Les revendications des journalistes irakiens ont été énoncées à l’occasion d’une série de rencontres à Bruxelles, durant quatre jours, à la fin de la semaine dernière. Les journalistes irakiens se sont mis d’accord pour organiser une conférence unitaire à Bagdad en avril lors de laquelle ils formuleront l’exigence de nouvelles règles pour les médias, un code de déontologie, des changements rapides dans le Code du travail pour mettre un terme à ce qu’ils décrivent comme des conditions de travail scandaleuses pour les journalistes et les salariés des médias.

« Ce qu’ils veulent par-dessus tout, c’est de l’action et la fin de déclarations de bonnes intention sans valeur de la part de politiciens bien intentionnés », dit A. White. « Les journalistes sont très cyniques à l’égard de promesses de réformes non suivies de mesures pratiques pour faire face aux problèmes de vie et de mort auxquels ils sont quotidiennement confrontés. »

Les journalistes irakiens affirment que la sécurité de l’information doit être la priorité des priorités dans la construction d’un nouvel Irak démocratique et ils ont lancé une nouvelle campagne baptisée « Rendre compte et survivre » visant à réduire la vague de violence contre les médias. Ils appellent aussi à la libération des collaborateurs des médias retenus comme otages.

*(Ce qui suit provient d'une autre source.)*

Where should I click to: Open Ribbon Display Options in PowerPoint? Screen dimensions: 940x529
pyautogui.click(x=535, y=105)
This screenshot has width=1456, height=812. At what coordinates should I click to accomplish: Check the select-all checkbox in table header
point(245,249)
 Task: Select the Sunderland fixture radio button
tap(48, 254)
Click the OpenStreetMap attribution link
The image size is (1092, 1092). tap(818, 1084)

Le 8 avril cette année, ils envisagent d’organiser des manifestations dans les villes à travers l’Irak pour protester contre l’impunité dans les meurtres de journalistes. Ils affirment la nécessité d’enquêter complètement et de façon indépendante sur tous les cas de violence, d’intimidation et d’assassinat de professionnels des médias. La date correspond au deuxième anniversaire de l’attaque américaine contre l’hôtel Palestine à Bagdad dans laquelle deux journalistes sont morts. Ils représentent deux des douze salariés des médias tués par des soldats américains, ces morts n’ayant toujours pas été correctement expliquées ni fait l’objet d’une enquête digne de ce nom.

« Ce jour-là, les journalistes du monde entier protesteront à nouveau contre l’impunité et le secret sur ces morts, et, en particulier, le refus des Etats-Unis d’assumer la responsabilité de ses actions en Irak ayant conduit à la mort de journalistes », a ajouté White.

Pour la FIJ, la démission la semaine dernière du directeur de l’information de CNN Eason Jordan, qui a dû renoncer à son poste sous l’intense pression de commentateurs de la droite américaine pour des remarques qu’il aurait faites le mois dernier au Forum économique mondial en Suisse dans lesquelles il a souligné l’incapacité des militaires américains à protéger les journalistes, est la preuve de cette « culture de la dénégation » aux Etats-Unis.

« Un défenseur du journalisme et des droits des journalistes a été lynché par un mélange empoisonné d’hystérie, d’intolérance et d’ignorance quant à la crise à laquelle sont confrontés les journalistes en Irak », a dit White. La FIJ indique que le 8 avril, l’accent mis sur la responsabilité américaine dans les attaques contre les journalistes et collaborateurs des médias continuera chaque année jusqu’à ce que Washington soit prête à admettre ses fautes.

Au même titre que les questions liées à la sécurité de l’information, les journalistes irakiens appellent à des réformes internes d’ampleur qui créeront un meilleur équilibre éthique dans le travail des médias irakiens. Ils demandent une action permettant de fournir une formation professionnelle et d’améliorer le niveau des médias.

En particulier, ils appellent les médias et leurs sources à éviter les formes de journalisme, à la fois en ce qui concerne les images et le langage, qui contribuent à perpétuer une culture d’intolérance et de violence dans le pays.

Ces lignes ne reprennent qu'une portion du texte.